### RECORDS FOR THIS EXERCISE:
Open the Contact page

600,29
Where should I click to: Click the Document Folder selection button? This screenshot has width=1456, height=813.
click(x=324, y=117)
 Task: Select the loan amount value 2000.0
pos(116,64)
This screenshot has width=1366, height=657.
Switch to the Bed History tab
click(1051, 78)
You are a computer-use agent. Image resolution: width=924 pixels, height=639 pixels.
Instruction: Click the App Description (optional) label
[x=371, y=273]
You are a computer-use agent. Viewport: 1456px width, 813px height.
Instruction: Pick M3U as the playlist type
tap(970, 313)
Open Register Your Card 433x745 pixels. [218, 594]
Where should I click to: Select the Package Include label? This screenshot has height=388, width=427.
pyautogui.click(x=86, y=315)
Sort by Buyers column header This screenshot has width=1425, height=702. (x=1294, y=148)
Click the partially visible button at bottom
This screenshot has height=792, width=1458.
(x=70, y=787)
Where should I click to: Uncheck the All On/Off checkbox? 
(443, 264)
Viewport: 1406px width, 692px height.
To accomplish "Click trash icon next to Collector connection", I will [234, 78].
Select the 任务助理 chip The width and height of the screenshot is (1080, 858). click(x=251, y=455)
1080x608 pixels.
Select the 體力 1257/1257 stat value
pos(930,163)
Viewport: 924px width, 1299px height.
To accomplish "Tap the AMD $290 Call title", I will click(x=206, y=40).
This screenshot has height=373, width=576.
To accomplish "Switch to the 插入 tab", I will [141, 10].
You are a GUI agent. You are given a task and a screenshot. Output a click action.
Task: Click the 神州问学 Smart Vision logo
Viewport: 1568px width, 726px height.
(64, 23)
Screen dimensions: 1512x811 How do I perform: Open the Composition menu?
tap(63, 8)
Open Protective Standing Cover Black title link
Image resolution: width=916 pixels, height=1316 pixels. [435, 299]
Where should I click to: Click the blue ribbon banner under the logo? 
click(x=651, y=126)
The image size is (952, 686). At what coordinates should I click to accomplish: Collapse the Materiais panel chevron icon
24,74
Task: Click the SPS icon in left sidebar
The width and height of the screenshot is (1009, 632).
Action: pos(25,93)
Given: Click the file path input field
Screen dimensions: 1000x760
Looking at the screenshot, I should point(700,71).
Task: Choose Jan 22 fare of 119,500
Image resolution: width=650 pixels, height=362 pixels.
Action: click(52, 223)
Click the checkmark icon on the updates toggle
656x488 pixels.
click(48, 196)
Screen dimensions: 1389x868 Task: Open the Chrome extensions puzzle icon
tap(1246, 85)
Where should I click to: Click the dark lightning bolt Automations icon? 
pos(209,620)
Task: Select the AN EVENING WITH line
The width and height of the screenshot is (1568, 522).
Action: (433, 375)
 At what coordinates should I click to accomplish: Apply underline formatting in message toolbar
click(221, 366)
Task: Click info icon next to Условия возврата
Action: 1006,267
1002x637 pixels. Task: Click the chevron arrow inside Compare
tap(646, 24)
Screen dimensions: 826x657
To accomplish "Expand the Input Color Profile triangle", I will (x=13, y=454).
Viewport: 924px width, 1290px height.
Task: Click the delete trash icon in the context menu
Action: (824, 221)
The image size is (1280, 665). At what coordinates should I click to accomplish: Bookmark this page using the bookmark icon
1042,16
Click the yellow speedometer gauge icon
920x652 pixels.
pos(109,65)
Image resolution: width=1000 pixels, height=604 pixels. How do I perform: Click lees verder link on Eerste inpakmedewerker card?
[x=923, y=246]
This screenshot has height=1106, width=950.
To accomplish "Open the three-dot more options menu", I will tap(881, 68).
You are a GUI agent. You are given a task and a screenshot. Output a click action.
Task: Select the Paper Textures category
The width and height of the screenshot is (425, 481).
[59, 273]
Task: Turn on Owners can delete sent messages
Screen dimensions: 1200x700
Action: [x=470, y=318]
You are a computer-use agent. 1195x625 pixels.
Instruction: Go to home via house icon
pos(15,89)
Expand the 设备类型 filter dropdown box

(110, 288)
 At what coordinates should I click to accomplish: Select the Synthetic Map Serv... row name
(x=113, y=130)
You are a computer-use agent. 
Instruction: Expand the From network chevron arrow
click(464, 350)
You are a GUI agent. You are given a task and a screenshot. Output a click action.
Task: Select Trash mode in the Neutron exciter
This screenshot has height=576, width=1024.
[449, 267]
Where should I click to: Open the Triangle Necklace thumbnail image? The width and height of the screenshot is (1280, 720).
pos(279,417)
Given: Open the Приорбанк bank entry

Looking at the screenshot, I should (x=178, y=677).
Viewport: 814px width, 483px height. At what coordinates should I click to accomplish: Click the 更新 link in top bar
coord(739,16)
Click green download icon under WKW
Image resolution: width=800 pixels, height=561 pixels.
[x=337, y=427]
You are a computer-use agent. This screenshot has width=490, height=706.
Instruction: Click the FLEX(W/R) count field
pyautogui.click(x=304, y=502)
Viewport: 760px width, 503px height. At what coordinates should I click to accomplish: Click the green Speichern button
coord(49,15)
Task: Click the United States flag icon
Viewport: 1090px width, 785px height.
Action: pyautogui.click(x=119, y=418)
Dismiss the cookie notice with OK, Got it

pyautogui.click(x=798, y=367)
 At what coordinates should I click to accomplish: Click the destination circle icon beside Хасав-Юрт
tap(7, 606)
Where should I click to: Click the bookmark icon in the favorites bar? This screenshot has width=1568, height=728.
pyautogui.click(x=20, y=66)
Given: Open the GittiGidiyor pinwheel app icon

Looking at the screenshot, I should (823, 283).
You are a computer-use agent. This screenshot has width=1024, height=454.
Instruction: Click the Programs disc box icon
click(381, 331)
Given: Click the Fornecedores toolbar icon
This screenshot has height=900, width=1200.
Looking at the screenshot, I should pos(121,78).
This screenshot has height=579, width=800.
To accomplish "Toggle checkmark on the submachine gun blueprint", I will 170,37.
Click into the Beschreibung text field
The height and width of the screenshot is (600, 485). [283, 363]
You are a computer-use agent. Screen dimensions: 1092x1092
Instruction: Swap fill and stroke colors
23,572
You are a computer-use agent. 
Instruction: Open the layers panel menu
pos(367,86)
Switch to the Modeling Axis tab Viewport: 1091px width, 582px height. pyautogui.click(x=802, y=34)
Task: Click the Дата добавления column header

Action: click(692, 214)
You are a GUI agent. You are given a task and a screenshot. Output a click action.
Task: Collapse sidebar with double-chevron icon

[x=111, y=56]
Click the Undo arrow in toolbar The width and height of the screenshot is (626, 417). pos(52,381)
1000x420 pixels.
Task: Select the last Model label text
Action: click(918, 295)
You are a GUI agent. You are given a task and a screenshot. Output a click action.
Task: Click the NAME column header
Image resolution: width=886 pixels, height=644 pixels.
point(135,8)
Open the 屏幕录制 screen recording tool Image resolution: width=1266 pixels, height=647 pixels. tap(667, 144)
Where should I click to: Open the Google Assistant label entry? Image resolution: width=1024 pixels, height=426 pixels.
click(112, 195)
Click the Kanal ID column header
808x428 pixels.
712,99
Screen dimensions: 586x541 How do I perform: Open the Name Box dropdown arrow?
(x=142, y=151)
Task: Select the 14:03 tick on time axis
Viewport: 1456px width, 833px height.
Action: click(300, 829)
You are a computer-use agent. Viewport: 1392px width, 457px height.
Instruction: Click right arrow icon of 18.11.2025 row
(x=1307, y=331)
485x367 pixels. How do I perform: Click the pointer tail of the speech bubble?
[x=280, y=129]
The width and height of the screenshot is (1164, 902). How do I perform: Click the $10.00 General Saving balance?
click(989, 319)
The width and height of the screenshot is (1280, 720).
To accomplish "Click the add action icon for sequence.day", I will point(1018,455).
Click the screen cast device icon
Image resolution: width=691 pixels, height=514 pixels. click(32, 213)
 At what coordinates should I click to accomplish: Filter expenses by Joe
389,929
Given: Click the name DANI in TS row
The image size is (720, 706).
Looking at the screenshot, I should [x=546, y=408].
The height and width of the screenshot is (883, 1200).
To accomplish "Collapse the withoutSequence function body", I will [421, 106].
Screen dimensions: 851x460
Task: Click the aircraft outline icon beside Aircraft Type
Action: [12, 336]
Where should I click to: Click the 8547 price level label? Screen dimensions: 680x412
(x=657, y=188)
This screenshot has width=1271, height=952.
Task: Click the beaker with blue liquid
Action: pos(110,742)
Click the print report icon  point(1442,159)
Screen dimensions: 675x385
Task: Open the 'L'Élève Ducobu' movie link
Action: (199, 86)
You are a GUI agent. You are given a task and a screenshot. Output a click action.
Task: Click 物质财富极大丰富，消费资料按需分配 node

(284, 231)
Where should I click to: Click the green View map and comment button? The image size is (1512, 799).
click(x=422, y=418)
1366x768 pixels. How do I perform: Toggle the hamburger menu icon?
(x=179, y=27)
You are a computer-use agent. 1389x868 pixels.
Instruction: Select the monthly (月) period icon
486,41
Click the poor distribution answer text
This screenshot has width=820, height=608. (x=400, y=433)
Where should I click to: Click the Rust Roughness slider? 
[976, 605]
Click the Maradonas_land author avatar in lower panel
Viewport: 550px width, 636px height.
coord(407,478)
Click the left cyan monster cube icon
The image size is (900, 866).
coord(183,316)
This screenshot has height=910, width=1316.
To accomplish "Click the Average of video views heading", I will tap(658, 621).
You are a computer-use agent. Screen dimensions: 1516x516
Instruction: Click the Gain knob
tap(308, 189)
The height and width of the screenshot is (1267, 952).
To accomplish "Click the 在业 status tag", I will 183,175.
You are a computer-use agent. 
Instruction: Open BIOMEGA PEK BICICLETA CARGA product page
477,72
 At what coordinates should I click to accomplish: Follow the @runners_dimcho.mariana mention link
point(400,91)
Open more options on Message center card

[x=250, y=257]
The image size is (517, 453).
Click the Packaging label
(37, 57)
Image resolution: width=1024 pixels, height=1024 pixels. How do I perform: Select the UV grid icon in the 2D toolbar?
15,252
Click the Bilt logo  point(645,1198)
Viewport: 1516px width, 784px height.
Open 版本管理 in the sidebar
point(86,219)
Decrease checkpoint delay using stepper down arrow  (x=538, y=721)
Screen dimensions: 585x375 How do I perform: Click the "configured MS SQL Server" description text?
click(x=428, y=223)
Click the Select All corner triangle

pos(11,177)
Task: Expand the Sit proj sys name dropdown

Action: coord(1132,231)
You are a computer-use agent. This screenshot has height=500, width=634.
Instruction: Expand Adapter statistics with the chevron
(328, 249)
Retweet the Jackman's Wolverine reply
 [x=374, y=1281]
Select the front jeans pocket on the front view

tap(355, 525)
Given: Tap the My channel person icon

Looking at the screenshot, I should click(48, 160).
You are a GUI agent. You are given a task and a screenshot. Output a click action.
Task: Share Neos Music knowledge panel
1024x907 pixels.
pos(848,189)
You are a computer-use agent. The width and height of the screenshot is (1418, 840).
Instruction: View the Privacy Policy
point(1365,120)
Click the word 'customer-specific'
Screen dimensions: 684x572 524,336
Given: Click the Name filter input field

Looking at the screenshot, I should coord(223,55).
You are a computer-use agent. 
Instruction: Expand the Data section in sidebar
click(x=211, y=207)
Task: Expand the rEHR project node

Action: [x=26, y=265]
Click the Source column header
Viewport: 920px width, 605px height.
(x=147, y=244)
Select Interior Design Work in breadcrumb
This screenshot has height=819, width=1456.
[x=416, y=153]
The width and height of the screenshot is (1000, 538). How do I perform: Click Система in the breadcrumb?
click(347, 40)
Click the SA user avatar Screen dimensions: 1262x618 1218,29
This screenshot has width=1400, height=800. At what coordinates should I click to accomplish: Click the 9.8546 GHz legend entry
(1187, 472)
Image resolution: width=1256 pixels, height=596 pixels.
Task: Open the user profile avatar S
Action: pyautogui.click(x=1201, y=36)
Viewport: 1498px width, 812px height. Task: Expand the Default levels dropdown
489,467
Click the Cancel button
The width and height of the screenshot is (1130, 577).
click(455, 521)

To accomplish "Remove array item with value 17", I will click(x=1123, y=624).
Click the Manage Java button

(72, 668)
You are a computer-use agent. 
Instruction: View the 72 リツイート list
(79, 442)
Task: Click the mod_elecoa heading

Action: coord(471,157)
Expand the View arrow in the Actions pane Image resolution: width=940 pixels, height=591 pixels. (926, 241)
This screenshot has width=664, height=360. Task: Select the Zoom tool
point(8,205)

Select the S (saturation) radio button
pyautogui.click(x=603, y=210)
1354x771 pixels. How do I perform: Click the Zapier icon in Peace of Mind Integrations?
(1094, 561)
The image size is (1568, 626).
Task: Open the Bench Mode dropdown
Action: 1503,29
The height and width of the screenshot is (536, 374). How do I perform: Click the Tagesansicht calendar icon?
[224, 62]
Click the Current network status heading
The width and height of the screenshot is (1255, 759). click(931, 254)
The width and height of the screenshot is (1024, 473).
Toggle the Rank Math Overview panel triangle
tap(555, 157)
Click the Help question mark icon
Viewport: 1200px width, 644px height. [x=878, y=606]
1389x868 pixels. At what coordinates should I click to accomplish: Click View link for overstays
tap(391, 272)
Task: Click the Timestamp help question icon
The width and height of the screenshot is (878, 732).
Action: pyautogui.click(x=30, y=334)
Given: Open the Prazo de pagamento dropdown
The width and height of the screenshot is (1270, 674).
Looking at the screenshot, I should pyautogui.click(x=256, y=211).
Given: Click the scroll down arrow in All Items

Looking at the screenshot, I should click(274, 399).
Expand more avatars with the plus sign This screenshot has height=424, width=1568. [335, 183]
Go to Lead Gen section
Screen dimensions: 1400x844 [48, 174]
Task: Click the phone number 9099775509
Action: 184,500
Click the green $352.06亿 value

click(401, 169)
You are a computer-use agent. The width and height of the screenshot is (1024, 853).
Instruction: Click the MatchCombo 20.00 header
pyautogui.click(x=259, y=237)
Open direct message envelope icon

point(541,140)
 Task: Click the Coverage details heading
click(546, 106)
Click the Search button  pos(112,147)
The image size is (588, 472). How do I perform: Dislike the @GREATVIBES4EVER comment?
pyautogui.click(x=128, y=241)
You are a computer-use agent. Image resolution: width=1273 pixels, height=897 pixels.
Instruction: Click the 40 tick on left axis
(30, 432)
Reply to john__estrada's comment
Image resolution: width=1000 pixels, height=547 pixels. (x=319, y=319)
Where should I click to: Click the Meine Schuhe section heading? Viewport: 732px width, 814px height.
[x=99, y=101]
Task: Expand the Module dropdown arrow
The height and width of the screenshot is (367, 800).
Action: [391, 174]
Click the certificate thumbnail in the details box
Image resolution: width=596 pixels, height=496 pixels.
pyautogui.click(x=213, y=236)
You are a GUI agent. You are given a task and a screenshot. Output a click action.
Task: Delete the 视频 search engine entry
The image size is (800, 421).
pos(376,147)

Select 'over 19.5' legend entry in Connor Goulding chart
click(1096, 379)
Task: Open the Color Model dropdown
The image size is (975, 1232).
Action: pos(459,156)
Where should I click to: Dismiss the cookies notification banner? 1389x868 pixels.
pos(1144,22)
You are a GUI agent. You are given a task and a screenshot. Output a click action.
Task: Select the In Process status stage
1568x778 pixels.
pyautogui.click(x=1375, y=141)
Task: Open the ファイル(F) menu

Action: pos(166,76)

### INSTRUCTIONS TO FOLLOW:
From the material above, set down exactly the lines starting at the one with "Instruction: Open BIOMEGA" and ending at the one with "The image size is (517, 453).", end lines included.

### PROBLEM SOLUTION:
Instruction: Open BIOMEGA PEK BICICLETA CARGA product page
477,72
 At what coordinates should I click to accomplish: Follow the @runners_dimcho.mariana mention link
point(400,91)
Open more options on Message center card

[x=250, y=257]
The image size is (517, 453).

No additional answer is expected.